More often than not, such restrictions will include a set time limit, a requirement to pay and display or a no-return policy. The terms and conditions of the car park should be displayed clearly and concisely on signs as you enter the car park and at other points across the location, along with info about parking charges and any subsequent charges which could be incurred for failing to comply. If you receive a parking charge notice you should check that these terms are correctly displayed at the car park in question. If you discover they are not, you may desire to write to the business to appeal the charge.

The most important differentiation involving an official penalty charge issued by the establishment and a parking charge issued by a private business is that there is zilch in criminal law to support a penalty or fine for parking on private land. Consequently they shouldn't be described as penalties or fines, although various parking operators will label their notices a Parking Charge Notice, which handily also abbreviates to PCN (what a coincidence!).

In giving out a Parking Charge Notice, the parking operator is relying on the law of contract to make an entitlement for damages. The amount they ask for is to compensate for you breaching the contract you created when you parked on the property in question. According to the CAB, this rate ought to be fair and in line with the loss suffered by the company, although excessive charges are common. This is not a criminal matter despite any impression given to the contrary by the operator.

The operator has no right to get back a parking charge from you without first taking you to court, so if you have reason there has been a misunderstanding and you shouldn't have been issued a ticket, you may want to dispute the charge with the parking company as soon as possible. You should ask them to provide evidence of their argument against you. If you fail to reach an agreement with them, then, as with all civil matters, it is up to the parking company to prove their argument in court, but it is advisable to seek advice from the Citizens Advice Bureau or a solicitor before things get to this point. Take into account that the parking operator has to corroborate its case on the balance of probabilities.

It is also foremost to write down that, as things currently stand, the driver of the vehicle is the only person who can enter into a contract with the landowner. As a result if you weren't the person driving you may wish to inform the parking company of this right away. Just because you are the registered keeper of the vehicle, you are under no legal obligation to provide the parking operator with any further info, as you would be with the police. In particular you do not have to identify the driver or supply his or her name and address.

Indeed if you are assured that you have not parked in contravention of the rules of the car park, you do not have to contact the parking company if you do not wish to do so as the obligation is on the parking company to bear out its case.

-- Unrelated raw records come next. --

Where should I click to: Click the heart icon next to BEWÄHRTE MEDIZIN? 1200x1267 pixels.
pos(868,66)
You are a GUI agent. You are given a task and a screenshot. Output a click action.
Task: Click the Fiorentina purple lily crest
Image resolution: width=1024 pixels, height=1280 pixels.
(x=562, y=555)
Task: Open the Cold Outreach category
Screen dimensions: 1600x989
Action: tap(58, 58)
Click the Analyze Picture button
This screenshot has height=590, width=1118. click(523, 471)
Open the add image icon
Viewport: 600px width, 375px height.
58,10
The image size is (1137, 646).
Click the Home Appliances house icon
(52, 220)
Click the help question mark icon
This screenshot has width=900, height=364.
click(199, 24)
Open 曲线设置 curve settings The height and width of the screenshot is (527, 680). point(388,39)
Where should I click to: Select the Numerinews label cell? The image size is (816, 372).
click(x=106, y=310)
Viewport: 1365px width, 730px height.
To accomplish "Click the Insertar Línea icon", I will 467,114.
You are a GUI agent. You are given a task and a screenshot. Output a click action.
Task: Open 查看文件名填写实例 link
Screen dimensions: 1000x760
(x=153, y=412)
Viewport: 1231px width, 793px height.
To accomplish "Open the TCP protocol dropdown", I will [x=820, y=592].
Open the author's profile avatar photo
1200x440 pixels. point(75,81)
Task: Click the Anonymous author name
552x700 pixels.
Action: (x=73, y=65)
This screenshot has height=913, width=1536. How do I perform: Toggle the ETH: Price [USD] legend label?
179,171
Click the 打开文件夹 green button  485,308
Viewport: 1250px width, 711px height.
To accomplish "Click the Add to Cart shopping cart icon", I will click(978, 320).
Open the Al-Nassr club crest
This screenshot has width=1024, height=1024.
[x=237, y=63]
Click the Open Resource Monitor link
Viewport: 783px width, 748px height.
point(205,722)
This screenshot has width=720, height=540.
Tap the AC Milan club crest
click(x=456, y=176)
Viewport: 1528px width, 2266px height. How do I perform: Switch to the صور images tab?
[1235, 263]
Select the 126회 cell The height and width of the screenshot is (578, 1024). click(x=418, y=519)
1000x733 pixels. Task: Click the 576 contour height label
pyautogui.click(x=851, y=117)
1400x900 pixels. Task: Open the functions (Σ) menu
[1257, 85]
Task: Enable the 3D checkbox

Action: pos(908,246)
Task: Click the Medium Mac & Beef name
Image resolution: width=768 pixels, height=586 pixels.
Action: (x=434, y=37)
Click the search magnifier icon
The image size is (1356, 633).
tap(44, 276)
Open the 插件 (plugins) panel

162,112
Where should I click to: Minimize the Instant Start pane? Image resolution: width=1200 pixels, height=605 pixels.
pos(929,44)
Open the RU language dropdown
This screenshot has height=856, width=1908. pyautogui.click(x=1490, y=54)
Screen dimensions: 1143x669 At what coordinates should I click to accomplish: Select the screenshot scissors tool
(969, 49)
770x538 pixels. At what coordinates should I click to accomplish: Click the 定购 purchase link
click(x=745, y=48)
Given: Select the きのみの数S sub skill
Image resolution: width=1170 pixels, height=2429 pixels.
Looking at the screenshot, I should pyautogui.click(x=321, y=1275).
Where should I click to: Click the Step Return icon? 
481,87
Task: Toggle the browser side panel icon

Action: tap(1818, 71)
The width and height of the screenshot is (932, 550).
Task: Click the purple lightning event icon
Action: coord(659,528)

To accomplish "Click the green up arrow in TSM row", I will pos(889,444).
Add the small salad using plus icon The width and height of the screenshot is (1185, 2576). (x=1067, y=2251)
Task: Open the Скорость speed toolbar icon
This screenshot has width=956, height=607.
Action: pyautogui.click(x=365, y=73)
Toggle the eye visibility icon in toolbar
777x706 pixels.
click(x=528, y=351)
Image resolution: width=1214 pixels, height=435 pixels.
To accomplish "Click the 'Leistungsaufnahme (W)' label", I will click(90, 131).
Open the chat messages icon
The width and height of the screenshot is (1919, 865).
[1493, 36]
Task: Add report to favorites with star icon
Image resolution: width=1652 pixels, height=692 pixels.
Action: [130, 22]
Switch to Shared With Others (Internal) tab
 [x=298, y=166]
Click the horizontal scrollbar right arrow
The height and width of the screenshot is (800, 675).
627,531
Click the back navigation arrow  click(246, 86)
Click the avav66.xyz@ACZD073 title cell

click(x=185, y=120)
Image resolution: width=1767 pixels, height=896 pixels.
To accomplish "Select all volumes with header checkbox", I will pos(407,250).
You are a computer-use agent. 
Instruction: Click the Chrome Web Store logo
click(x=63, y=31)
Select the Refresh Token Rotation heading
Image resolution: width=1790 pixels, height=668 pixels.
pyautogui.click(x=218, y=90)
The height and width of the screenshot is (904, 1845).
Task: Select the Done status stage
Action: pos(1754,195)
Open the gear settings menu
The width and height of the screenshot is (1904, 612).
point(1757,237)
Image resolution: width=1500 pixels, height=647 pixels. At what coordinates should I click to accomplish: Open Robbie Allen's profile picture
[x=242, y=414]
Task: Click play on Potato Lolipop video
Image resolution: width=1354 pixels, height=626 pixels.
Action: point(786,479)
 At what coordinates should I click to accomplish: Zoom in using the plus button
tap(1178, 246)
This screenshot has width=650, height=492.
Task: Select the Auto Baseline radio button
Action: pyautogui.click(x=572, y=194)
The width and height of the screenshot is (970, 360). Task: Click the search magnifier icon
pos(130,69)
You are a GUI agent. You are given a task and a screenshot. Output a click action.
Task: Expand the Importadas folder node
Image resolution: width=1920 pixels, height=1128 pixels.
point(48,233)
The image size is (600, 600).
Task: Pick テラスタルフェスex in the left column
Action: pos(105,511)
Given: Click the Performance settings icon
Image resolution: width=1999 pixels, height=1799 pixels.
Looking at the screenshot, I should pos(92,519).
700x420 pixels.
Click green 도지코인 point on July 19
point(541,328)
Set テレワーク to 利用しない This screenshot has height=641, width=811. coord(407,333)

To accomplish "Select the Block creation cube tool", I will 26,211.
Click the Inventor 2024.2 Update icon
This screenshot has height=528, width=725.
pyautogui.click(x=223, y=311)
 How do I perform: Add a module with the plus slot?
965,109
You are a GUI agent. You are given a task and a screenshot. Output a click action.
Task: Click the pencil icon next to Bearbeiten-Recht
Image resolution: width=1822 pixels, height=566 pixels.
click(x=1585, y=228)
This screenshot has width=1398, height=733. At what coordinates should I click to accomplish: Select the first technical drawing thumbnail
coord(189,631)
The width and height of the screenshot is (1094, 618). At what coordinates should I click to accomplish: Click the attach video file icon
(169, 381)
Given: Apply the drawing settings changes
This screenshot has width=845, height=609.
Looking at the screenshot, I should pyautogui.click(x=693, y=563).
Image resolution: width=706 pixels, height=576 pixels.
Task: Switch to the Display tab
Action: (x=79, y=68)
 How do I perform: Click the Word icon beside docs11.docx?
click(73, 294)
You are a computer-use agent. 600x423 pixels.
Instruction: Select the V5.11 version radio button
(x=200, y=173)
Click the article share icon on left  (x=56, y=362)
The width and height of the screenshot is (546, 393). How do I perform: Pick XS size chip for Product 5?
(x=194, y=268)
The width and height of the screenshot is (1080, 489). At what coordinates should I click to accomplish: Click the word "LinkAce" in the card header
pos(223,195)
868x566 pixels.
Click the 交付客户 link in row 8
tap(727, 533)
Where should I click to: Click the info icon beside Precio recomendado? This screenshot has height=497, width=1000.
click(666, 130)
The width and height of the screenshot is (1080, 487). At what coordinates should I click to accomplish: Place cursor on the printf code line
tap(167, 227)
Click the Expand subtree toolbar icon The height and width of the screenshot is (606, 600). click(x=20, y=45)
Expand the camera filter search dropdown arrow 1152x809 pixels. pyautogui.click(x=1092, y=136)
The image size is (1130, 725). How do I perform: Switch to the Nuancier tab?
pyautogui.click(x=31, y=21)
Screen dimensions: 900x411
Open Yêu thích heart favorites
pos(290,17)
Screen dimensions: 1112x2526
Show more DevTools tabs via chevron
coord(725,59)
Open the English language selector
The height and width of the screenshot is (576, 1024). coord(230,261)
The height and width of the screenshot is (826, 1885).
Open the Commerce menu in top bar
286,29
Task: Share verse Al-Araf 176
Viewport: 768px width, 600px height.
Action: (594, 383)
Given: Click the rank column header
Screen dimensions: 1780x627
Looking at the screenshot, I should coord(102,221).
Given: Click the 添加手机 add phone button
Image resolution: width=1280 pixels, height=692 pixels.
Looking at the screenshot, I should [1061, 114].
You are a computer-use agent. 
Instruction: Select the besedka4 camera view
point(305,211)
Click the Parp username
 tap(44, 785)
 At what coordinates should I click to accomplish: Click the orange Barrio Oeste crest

However you should let them know that you contest the notice as if not, you can look forward to a string of letters from the company itself, debt collectors and solicitors, all warning of court action. However, the reality is that extremely few cases ever reach court because of the difficulties the private company has in proving its case. As a result, the letters usually stop. Even if a case does reach court, the company may have trouble convincing a judge that the charge is reasonable.

The bottom line is it is going to be very hard for these companies to demonstrate you are a guilty party in this. In 99.99% of cases the best thing to do is rip up the ticket and throw it away. We would advise not to contact the company (as you are handing them your details) or waste your time and money consulting a solicitor. Most of these companies do not provide proper signage - in other words they are easy to miss when you are busy thinking of all the stuff you want to purchase.